■ WHAT YOU NEED TO DO: Once the line with "Where should I click to: Select" is found, write it out along with each later line exactly, through the end of the entries, skipping every picture.

■ WORKING DATA:
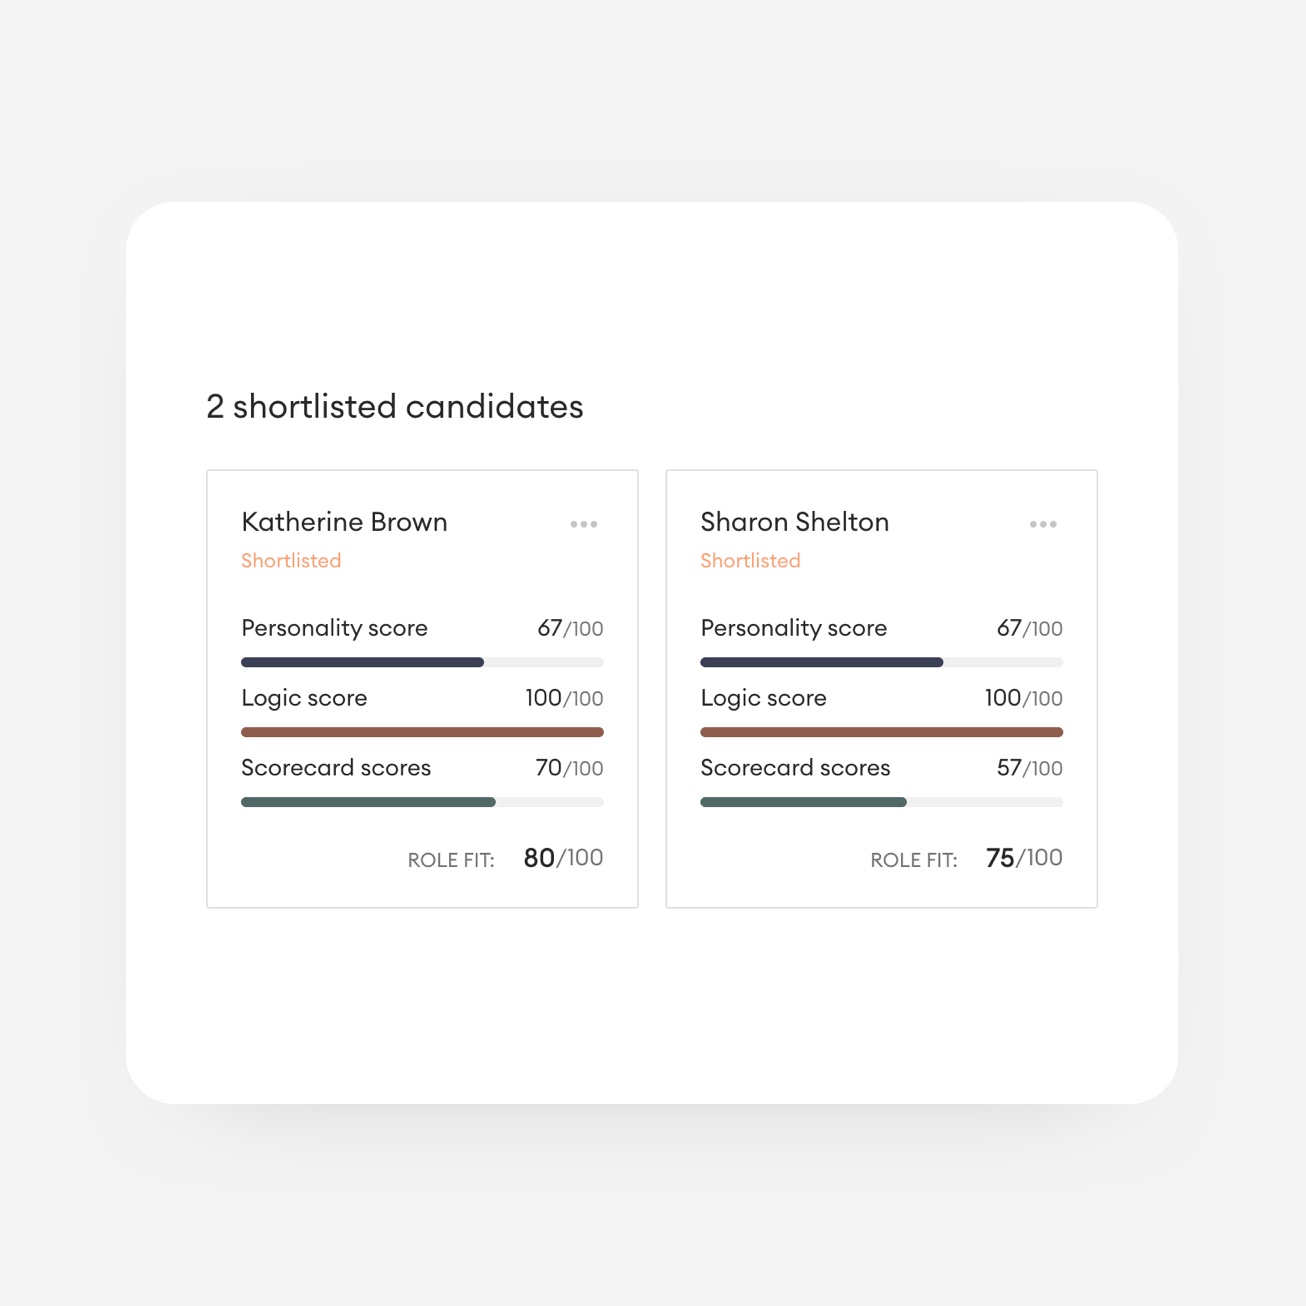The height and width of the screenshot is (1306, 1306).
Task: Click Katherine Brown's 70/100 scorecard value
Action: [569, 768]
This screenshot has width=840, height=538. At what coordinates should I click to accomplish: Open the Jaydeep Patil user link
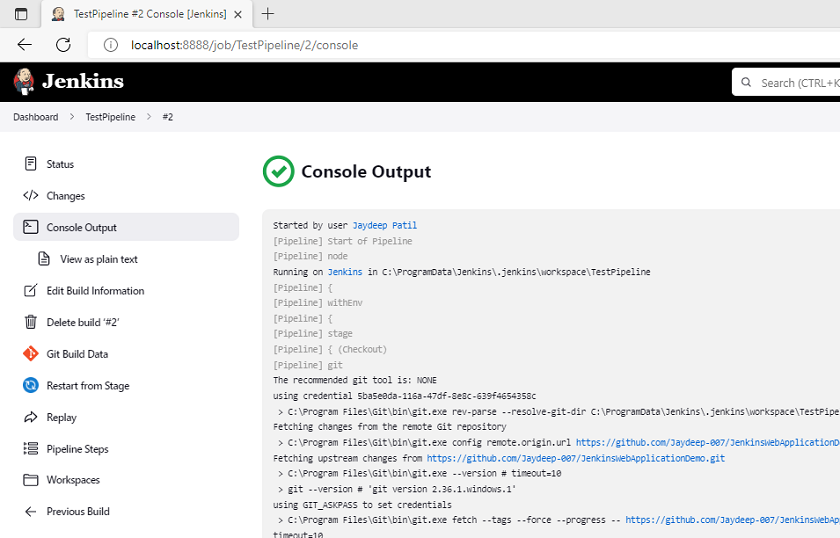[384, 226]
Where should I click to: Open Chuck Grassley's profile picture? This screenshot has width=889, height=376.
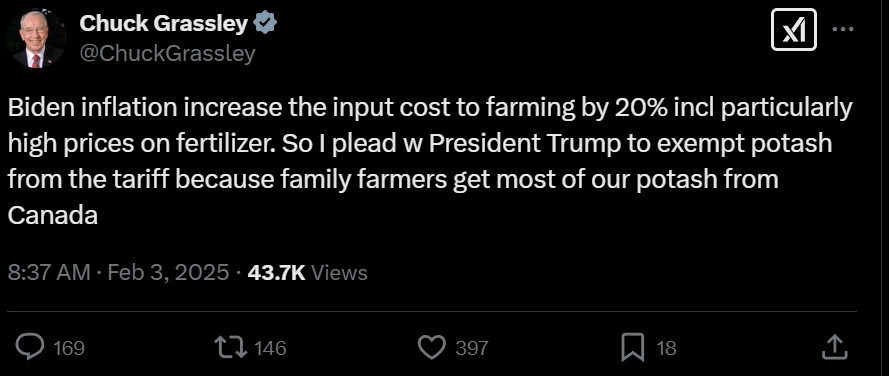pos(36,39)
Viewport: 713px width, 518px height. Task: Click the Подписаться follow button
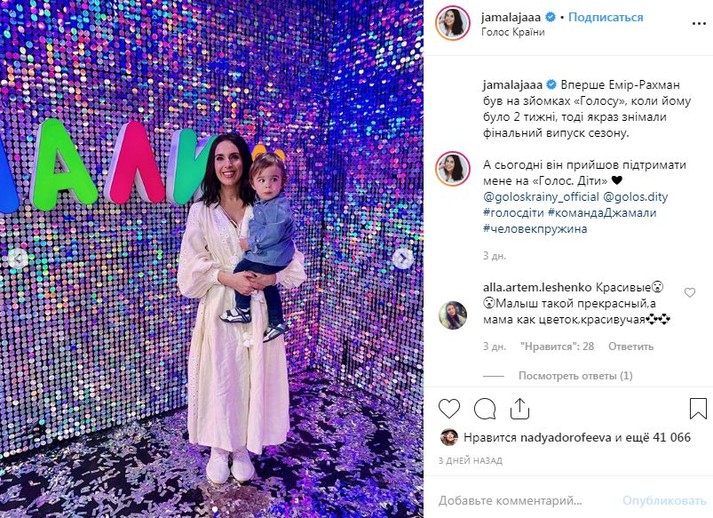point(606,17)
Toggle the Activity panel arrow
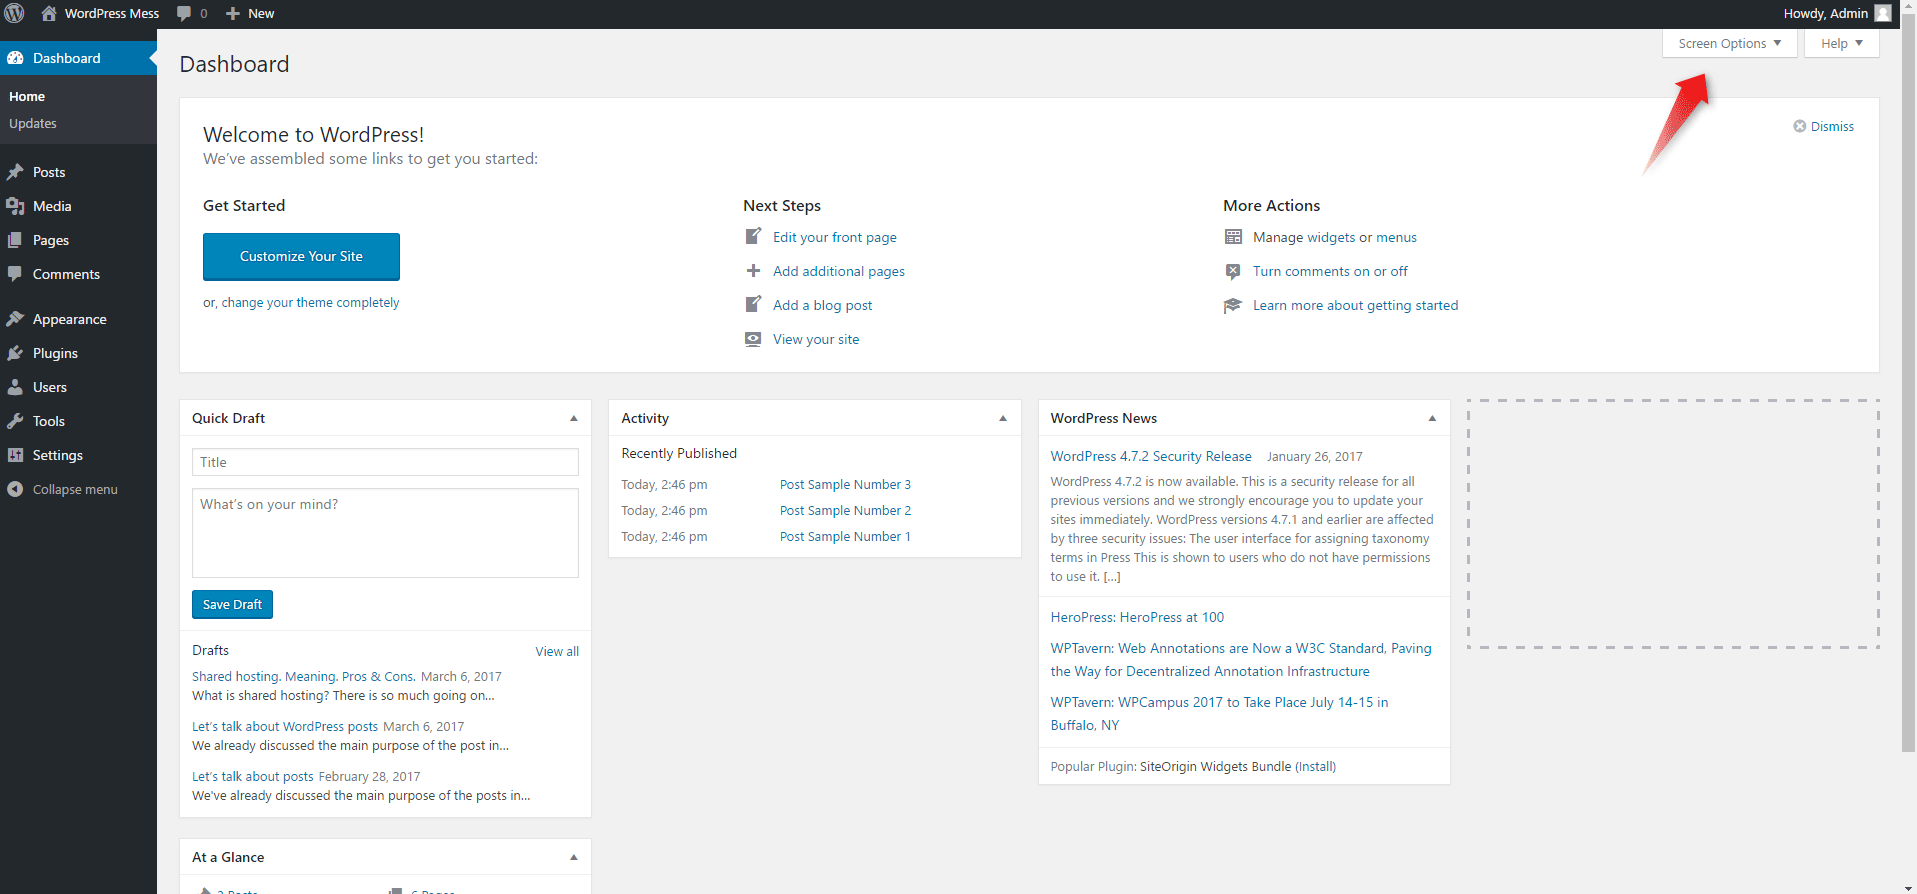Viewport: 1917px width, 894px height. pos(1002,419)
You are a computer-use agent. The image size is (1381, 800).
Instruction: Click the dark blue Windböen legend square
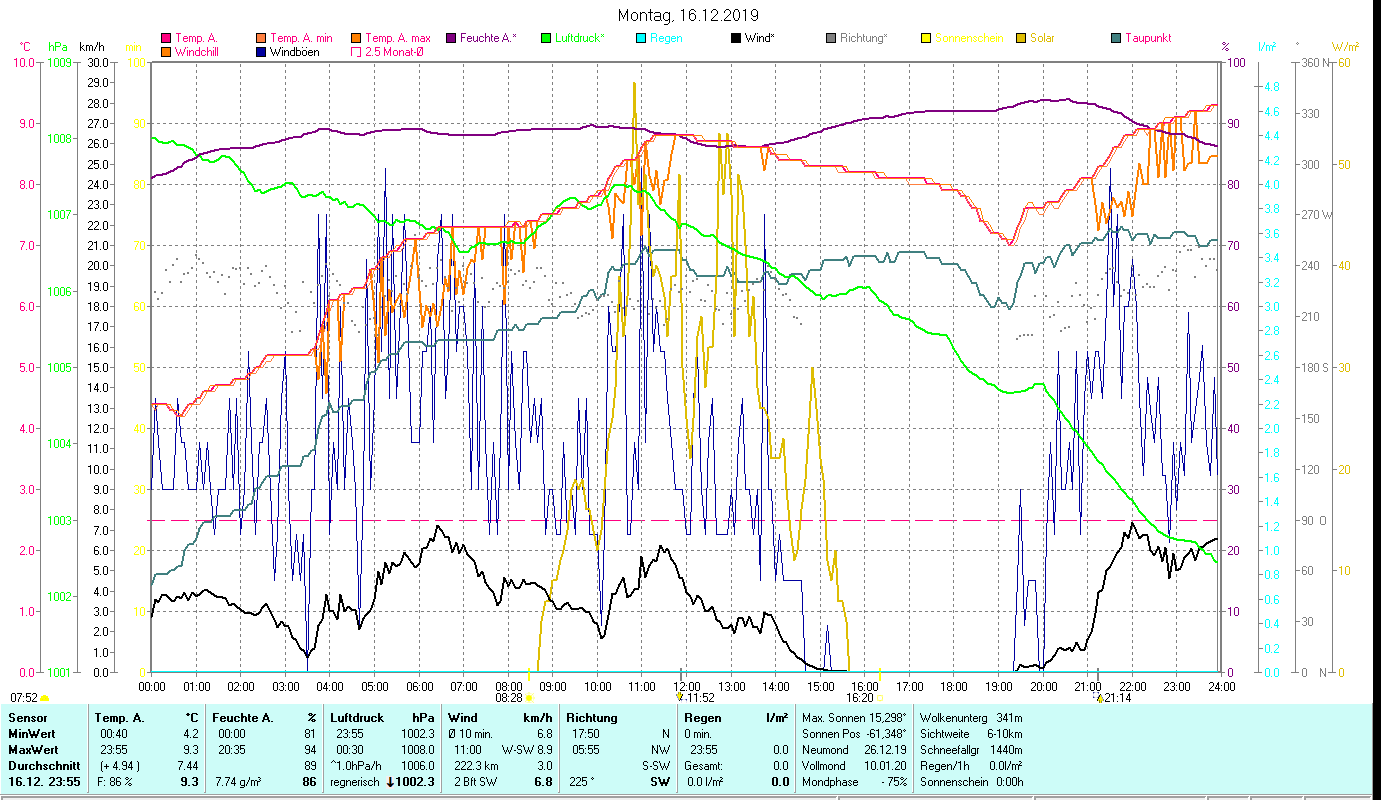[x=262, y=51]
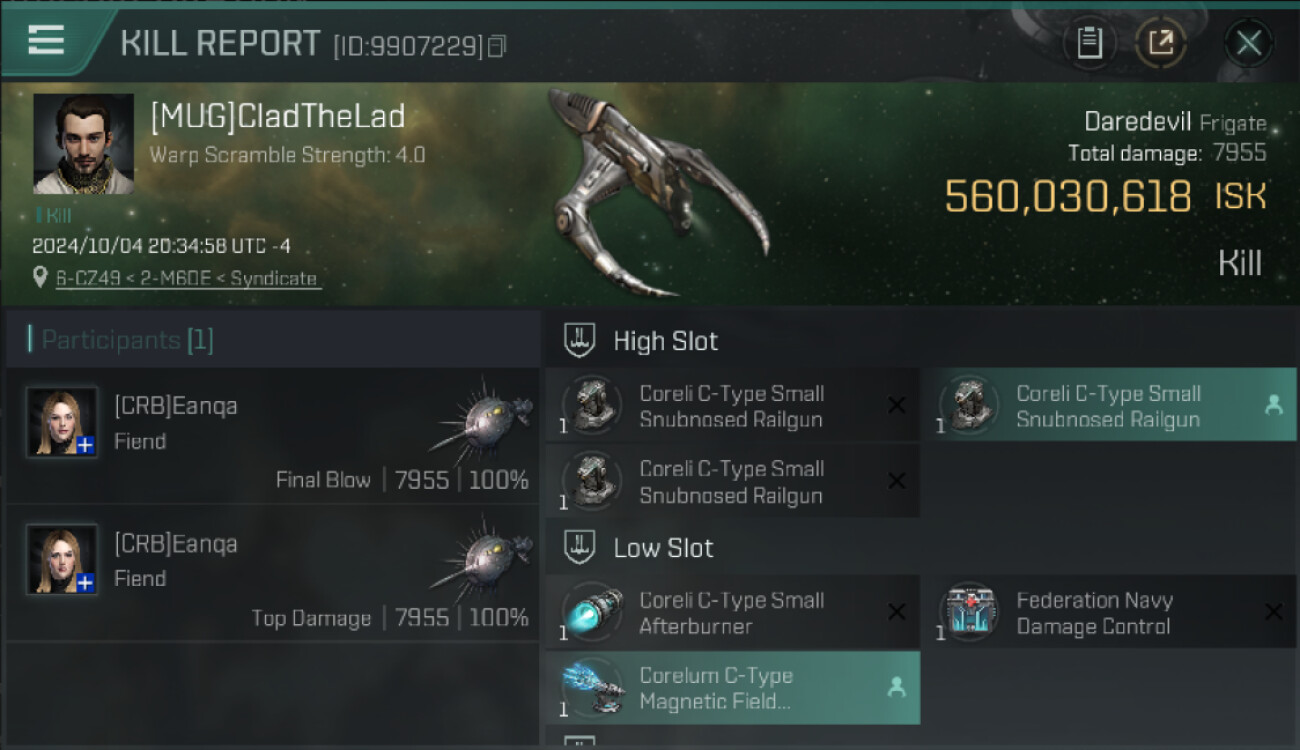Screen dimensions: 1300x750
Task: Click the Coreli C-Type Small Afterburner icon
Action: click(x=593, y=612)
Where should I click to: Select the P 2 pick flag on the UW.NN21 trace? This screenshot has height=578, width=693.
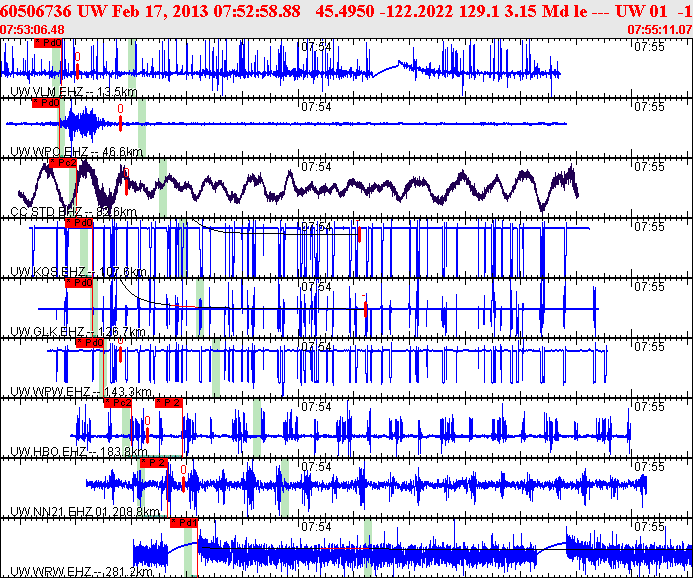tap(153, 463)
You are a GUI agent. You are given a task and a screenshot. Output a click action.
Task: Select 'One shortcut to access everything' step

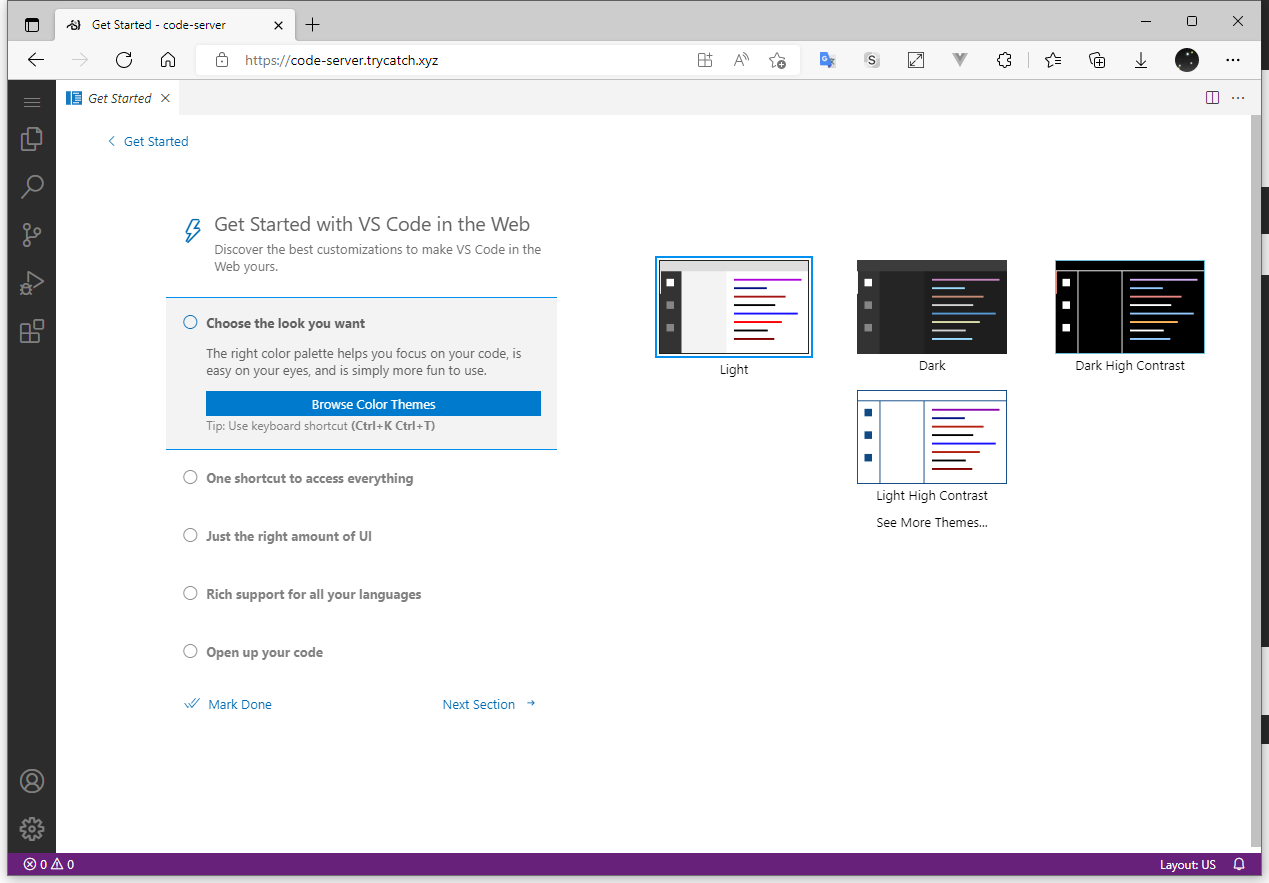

■ THE ANSWER:
Where should I click to: Select the P 2 pick flag on the UW.NN21 trace? This screenshot has height=578, width=693.
tap(153, 463)
You are a GUI agent. You are given a task and a screenshot. Output a click action.
Task: Select 'One shortcut to access everything' step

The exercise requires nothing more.